Ce qui m’a poussé à partager cette expérience d’un jeune issu d’un quartier populaire de la capitale c’est d’abord, à travers un exemple, attirer l’attention sur le vécu d’une population dont les conditions de vie dans un univers aux horizons bouchés expose à tant de dérapages et de souffrances. Ensuite c’est le déséquilibre flagrant dans les contrats d’emploi précaire entre les intérêts de l’employeur et ceux de l’employé. A la lecture du contrat que cette entreprise qui a employé le jeune en question et qui emploie 1500 personnes on relève beaucoup d’exigences que doit respecter l’ouvrier contractuel et peu de garanties en sa faveur. Recruté en tant qu’ouvrier contractuel, il est tenu d’exercer ses fonctions « dans la société ou tout autre lieu où elle serait susceptible d’installer son siège», «d’effectuer des déplacements temporaires n’entraînant pas de changement de résidence», mais «la société n’est en aucun cas responsable des frais de transport que peuvent engendrer les déplacements entre le domicile et le lieu de travail en dehors des indemnités légales». N’ayant pas reçu sa fiche de paie, le contractuel peut ignorer ce que représentent ces indemnités. Le  tarif horaire est précisé dans le contrat soit 1,913 D ainsi que le régime de travail de 40h/semaine mais aucune information sur les tafs des heures supplémentaires ni sur le travail posté. Cependant «l’employeur se réserve le droit de répartir l’horaire de travail durant la journée ainsi que de travailler par groupe si la nécessité du travail s’impose» et le contractuel «déclare d’avance l’accepter» mais qu’a-t-il pu comprendre de cette disposition? Un horaire de travail variable? Un travail posté avec roulement de 2 postes? 3 postes? L’ouvrier occasionnel devra aussi «respecter les objectifs fixés par l’employeur. La non réalisation de l’objectif constitue, sauf circonstance exceptionnelle, un motif légitime de rupture de contrat.» L’employeur se réserve le droit d’affectation et de mutation dans l’une de ses agences. En signant le contrat l’ouvrier accepte de se soumettre à une autre demi-douzaine d’obligations professionnelles sous peine de rupture de contrat.

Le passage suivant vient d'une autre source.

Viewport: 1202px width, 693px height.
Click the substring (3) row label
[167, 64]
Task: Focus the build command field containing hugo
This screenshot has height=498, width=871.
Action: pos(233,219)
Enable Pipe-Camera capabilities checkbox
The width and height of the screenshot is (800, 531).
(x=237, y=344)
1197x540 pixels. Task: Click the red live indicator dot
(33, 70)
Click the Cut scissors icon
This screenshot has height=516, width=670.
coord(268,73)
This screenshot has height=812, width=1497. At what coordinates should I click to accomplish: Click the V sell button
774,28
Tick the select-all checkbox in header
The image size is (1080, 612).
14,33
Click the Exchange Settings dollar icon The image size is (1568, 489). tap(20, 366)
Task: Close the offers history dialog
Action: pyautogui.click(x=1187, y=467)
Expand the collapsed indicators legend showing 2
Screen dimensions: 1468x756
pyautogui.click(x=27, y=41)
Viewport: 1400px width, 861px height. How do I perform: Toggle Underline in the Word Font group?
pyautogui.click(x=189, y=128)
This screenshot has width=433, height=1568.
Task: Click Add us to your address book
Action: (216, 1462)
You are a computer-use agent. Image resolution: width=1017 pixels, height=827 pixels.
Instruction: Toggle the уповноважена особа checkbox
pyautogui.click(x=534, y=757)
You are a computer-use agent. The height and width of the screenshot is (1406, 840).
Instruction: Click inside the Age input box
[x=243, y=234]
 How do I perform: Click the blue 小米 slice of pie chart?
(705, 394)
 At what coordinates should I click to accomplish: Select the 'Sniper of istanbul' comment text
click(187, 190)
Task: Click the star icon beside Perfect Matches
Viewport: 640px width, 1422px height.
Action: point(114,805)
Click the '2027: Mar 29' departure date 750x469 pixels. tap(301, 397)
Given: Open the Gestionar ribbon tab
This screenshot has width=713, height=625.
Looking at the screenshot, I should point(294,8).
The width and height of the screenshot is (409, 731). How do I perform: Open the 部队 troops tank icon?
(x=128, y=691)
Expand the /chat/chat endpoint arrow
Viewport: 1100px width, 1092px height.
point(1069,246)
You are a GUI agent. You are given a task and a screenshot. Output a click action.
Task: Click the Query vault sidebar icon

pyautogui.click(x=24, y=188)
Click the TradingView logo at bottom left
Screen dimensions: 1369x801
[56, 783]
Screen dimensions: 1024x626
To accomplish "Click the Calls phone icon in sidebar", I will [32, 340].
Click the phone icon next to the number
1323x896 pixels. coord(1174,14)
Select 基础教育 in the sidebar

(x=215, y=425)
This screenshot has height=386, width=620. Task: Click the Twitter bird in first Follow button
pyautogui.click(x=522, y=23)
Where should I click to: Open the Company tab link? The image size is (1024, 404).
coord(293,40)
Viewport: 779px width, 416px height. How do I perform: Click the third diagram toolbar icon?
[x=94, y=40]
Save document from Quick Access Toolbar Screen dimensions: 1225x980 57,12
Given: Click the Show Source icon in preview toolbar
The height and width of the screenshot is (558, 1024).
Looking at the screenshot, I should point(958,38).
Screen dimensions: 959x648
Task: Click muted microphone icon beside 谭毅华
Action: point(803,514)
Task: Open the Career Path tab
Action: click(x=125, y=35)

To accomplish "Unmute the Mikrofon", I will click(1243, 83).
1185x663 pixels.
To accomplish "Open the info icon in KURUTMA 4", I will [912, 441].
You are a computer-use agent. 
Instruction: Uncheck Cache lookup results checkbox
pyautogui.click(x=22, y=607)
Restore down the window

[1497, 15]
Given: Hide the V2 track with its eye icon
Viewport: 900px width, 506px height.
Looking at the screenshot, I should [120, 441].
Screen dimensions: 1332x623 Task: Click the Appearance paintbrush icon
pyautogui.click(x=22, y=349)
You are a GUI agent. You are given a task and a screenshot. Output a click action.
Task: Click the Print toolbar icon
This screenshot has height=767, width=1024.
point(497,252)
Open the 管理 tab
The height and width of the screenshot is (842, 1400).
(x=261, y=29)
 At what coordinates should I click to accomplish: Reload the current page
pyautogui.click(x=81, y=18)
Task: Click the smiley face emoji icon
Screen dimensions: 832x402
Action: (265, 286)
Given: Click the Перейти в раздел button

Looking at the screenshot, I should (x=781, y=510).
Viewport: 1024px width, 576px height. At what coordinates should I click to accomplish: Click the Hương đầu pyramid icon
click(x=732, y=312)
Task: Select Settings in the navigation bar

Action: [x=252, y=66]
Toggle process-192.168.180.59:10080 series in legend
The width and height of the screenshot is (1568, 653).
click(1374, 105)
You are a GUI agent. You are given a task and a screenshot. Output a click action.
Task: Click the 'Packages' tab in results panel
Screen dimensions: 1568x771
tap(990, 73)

On peut comprendre que l’organisation a ses contraintes et ses exigences de performance et de résultats qui imposent une discipline et des devoirs à remplir par tout employé. Mais en contrepartie et lorsqu’il s’agit de recrutement « temporaire d’un personne considérée comme non qualifiée, une politique socialement responsable et équitable devrait reconnaitre au travailleur le droit de valider une expérience et de faire valoir une formation fusse-t-elle de courte durée. En refusant de lui fournir une attestation de travail mentionnant la fonction assurée et la formation reçue, l’entreprise lui enlève un moyen et une chance de trouver un autre emploi. En agissant ainsi, l’entreprise laisse planer le doute sur les raisons de rupture du contrat de l’intéressé qui pourrait être légitime ou abusive lorsque, pressentant une qualification chez la personne recrutée comme ouvrier ou après l’avoir soumise à une formation, on l’a affectée à un poste plus qualifié sans lui verser le salaire qui va avec. Elle enlève les moyens de négocier un nouvel emploi et un salaire décent en l’absence de preuve d’expérience reconnue.
Quelle leçon tirer de cette expérience?

  • Développer une stratégie nationale pour une amélioration des conditions de vie, pour l’emploi et l’éradication de la délinquance dans les quartiers populaires qui enserrent les grandes villes,
  • Introduire dans le code du travail une clause faisant de l’attestation de travail un droit des travailleurs qu’ils soient occasionnels ou contractuels.